3

I have a very large string and I like to find a small string or value inside it (in my example 14). A snippet of it looks like this:

I need to retrieve 14. The catch is that 78 is dynamic and I get it's value from a dict (someDict)

str1='dnas  ANYTHING Here <td class="tr js-name"><a href="/myportal/report/78/abc/xyz/14" title="balh">blah</a></td>'

str2="/myportal/report/"+str(someDict["Id"])+"/abc/xyz/"

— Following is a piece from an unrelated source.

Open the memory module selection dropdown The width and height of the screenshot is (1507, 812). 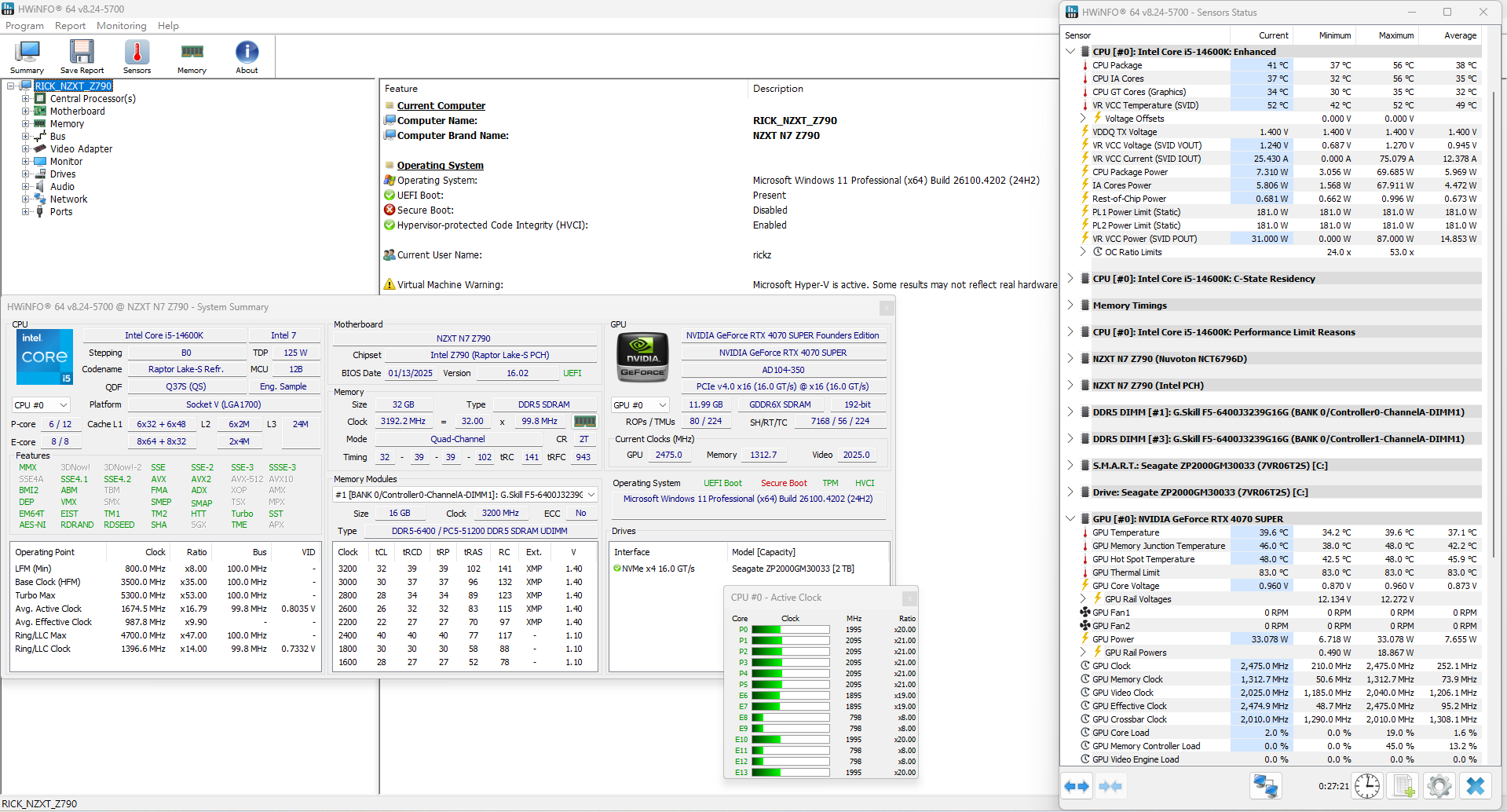click(466, 495)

p = re.compile(r'str2\s*(.*?)\"')
match = p.search(str1)
if match:
    print(match.group(1))
else:
    print("cant find it")

I know there is something wrong with --> p = re.compile(r'str2\s*(.*?)\"') since I cant just stick in str2, how do I go about using compile please

alecxe
  • 462,703
  • 120
  • 1,088
  • 1,195
Ghost
  • 549
  • 8
  • 29

1 Answers1

5

The string you are parsing looks like HTML, regular expressions is not exactly the best tool for the job. I would a more specialized tool - an HTML parser, like BeautifulSoup:

from urllib.parse import urlparse

from bs4 import BeautifulSoup


data = 'dnas  ANYTHING Here <td class="tr js-name"><a href="/myportal/report/78/abc/xyz/14" title="balh">blah</a></td>'

soup = BeautifulSoup(data, "html.parser")
href = soup.select_one("td.tr.js-name > a")["href"]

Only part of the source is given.